▶ _WORK REQUEST_:
Without including the pictures, copy each line below exactly as it reads.

Records excerpted from a collection:
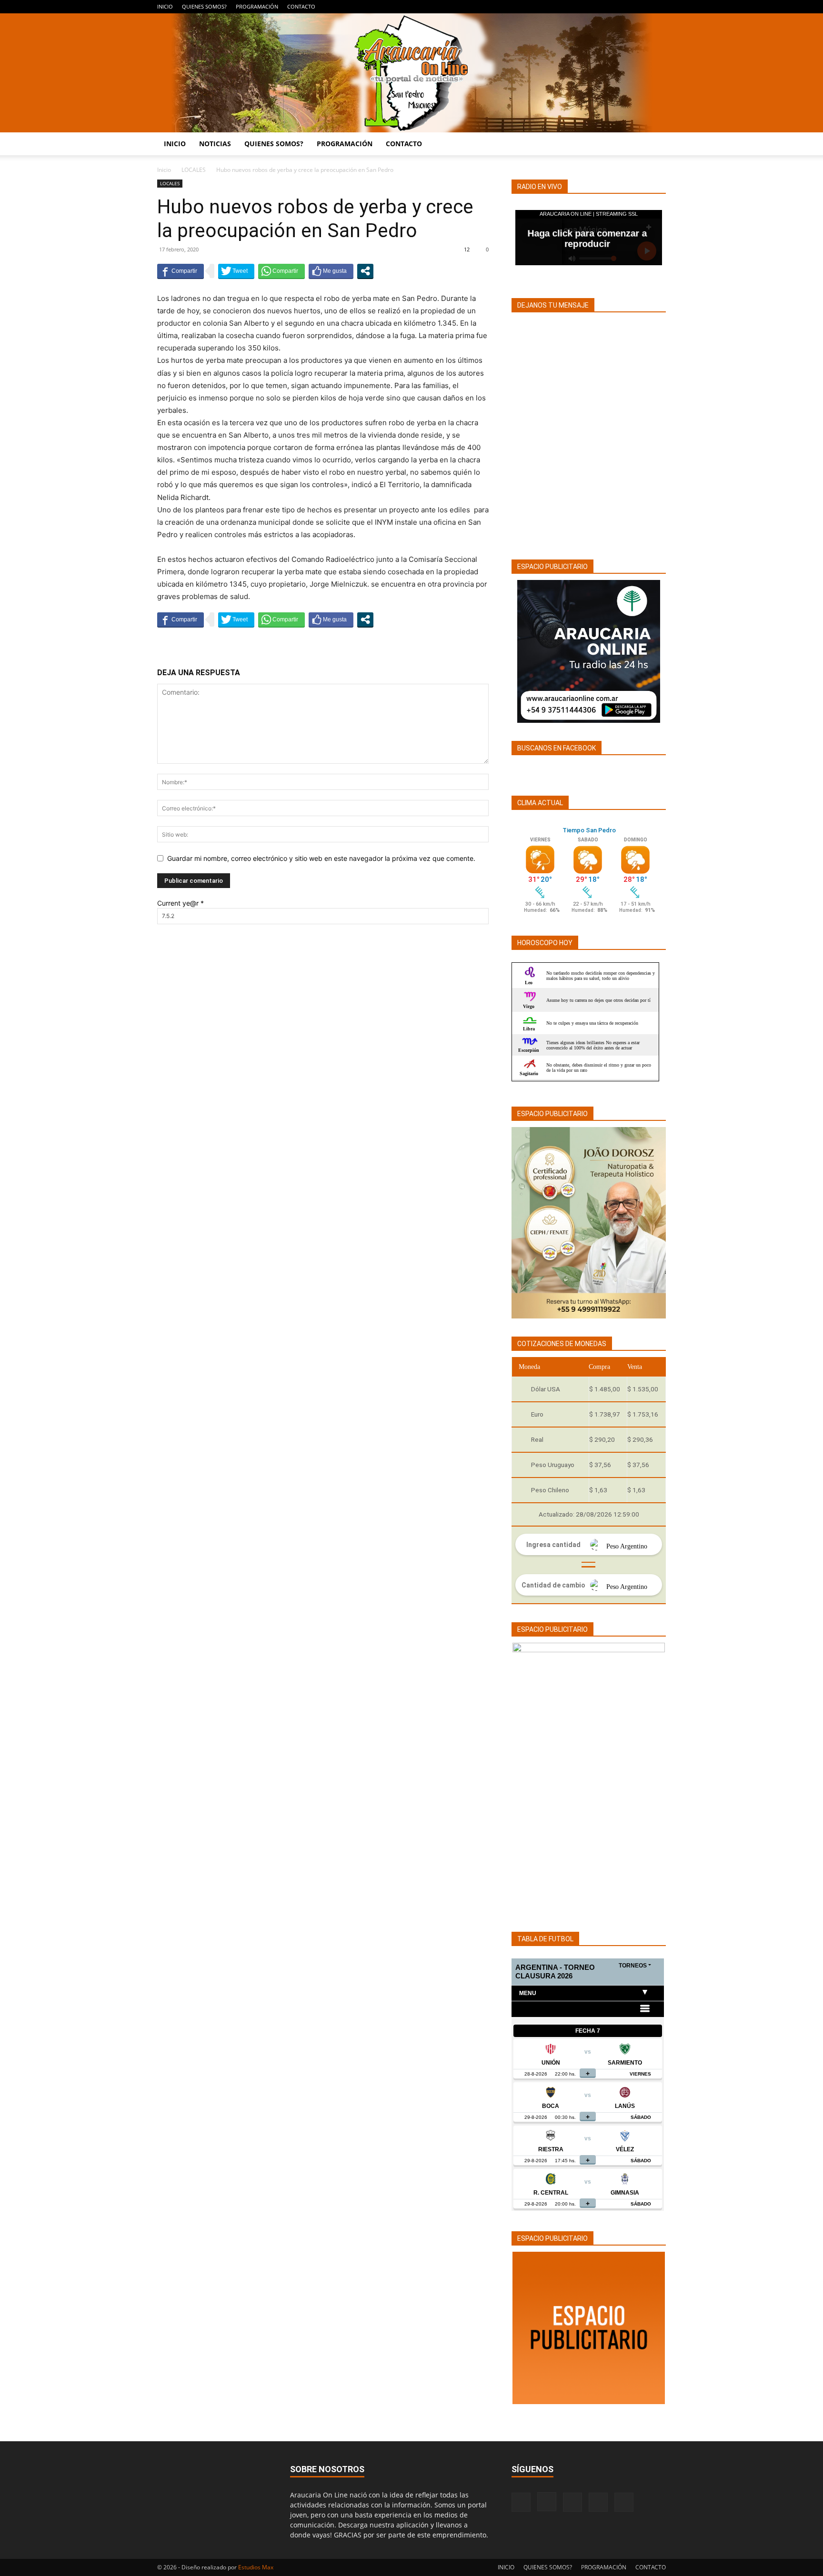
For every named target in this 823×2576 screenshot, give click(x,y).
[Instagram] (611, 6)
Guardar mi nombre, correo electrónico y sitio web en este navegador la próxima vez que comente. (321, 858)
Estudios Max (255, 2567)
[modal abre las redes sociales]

▶ _ANSWER TO THIS EXERCISE_:
For every named target in this 823×2576 screenshot, give click(x,y).
[Instagram] (611, 6)
Guardar mi nombre, correo electrónico y sitio web en este navegador la próxima vez que comente. (321, 858)
Estudios Max (255, 2567)
[modal abre las redes sociales]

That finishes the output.